Problem details.
Every line in the entries where "will" is found should be copied.

Raw data.
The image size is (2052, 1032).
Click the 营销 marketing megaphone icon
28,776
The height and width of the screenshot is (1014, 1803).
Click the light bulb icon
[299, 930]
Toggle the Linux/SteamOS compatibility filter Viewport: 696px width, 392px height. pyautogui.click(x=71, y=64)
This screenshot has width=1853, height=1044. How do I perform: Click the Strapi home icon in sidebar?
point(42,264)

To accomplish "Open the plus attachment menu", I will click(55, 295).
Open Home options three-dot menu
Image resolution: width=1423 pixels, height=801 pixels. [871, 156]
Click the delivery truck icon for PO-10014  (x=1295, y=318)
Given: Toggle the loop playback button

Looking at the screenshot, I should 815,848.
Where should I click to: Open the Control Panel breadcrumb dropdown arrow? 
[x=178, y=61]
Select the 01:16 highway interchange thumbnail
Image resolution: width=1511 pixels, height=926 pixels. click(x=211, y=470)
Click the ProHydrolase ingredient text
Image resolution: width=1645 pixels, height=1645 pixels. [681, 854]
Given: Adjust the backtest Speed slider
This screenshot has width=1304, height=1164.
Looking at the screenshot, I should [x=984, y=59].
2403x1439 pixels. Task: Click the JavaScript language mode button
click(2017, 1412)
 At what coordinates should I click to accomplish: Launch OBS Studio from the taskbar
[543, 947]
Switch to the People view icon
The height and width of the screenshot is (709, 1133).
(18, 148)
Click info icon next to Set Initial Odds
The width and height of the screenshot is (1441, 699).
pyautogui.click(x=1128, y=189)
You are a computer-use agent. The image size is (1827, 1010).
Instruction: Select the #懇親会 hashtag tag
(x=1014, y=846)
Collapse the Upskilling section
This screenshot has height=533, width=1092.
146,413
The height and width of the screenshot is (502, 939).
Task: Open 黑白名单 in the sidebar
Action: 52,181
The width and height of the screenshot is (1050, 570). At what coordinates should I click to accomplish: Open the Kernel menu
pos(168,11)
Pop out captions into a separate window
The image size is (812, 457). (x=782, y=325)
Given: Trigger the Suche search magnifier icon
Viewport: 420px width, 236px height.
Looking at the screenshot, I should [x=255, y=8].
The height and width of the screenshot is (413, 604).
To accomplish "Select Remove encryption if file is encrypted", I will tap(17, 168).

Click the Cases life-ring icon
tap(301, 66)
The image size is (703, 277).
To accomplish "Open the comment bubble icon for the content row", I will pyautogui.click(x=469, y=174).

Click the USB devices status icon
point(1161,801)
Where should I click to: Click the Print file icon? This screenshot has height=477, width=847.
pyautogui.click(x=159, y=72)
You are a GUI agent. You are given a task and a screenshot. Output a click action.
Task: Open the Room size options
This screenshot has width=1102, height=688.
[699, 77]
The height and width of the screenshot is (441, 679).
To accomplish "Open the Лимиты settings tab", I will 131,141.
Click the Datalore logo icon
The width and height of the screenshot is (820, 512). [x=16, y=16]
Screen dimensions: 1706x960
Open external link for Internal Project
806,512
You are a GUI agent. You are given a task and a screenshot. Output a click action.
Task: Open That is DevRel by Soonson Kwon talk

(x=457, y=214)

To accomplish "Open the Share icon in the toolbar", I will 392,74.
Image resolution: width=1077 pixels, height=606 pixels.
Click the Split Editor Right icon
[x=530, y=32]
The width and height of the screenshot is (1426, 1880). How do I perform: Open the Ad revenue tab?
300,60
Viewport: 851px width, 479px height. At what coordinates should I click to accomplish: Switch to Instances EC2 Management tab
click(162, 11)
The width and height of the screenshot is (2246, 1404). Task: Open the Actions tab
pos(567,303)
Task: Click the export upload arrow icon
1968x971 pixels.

Response to the exercise.
To accomplish "Open the plus attachment menu", I will click(55, 295).
To accomplish "Select Remove encryption if file is encrypted", I will tap(17, 168).
To accomplish "Open the comment bubble icon for the content row", I will pyautogui.click(x=469, y=174).
To accomplish "Open the Лимиты settings tab", I will 131,141.
To accomplish "Open the Share icon in the toolbar", I will 392,74.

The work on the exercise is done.